Updated: Nov 11, 2021

Part 1 of 5 for the November edition of "Converging over Coffee"


After writing for some time about engineers and engineering, it’s become increasingly clear that we have a critical role to step up to in shaping the uncertain future in front of us. With climate change as our existential mission, the stakes are high. It will depend a lot on our ability as a society to change, adapt and innovate. Engineers are key to this as we occupy a significant part of the process to take a great idea to implementation, and turn a novel solution into reality. The series this week will share some thoughts on why engineering, how challenging it will be and what we can do to take it on.


We tend to think of engineering as the step that comes at the later stage of any creation process. What happens before is driven by suggestions, options and alternatives. But when it comes to the engineering step, we want a high degree of certainty. The difference isn’t about the amount of creativity or innovation that goes into the process because we always need those… from the start to the very end. The difference is that towards the later stages, we don’t accept uncertainty quite as much. By then, things need to just work.

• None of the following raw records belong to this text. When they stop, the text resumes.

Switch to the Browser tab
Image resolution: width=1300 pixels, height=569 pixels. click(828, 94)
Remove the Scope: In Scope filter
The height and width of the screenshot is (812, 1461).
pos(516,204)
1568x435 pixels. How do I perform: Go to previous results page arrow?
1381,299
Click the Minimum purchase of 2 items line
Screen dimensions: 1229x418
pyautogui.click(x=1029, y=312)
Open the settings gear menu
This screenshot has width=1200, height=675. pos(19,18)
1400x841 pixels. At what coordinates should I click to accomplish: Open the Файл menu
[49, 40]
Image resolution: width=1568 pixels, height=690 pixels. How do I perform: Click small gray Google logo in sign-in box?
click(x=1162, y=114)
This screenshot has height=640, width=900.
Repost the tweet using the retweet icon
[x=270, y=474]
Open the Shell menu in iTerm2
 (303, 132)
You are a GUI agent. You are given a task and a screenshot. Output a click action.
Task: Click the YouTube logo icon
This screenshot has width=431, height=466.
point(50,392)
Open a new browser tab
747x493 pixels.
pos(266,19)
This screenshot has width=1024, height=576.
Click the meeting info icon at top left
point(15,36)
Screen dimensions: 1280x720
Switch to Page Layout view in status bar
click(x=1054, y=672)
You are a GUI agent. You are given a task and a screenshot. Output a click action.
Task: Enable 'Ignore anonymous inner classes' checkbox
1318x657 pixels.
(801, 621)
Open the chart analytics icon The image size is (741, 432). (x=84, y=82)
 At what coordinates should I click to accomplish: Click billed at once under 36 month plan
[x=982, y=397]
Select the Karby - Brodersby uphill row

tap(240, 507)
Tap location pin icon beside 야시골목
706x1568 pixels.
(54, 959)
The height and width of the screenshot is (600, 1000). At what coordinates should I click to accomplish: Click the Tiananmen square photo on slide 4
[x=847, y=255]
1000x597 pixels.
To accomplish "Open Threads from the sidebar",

For things to work, engineers bring a range of competencies to implement a concept and turn it into a usable, often physical solution. The practice is based on science-based methods that are robust and validated through the practice of those who came before. Those methods are made even more reliable with buffers & safety margins either built into assumptions or applied to the methods themselves. All of these in the name of protecting the interests, welfare and safety of the end-users - very often the public at large.


Therein lies what I’m convinced is the fundamental value of engineering - Trust.

Trust is the ingredient we need to bridge the gap between innovation and adoption. It’s not hard to come up with very real examples of how the best innovation struggle to bring the benefits they should, simply because we can’t overcome the trust gap and adoption gets stuck. We need the best of minds to come up with the innovation needed to develop resilient communities, create a low-carbon economy and achieve sustainable development. But to achieve the necessary adoption, people want to trust that things will work. And we know who we look to for this.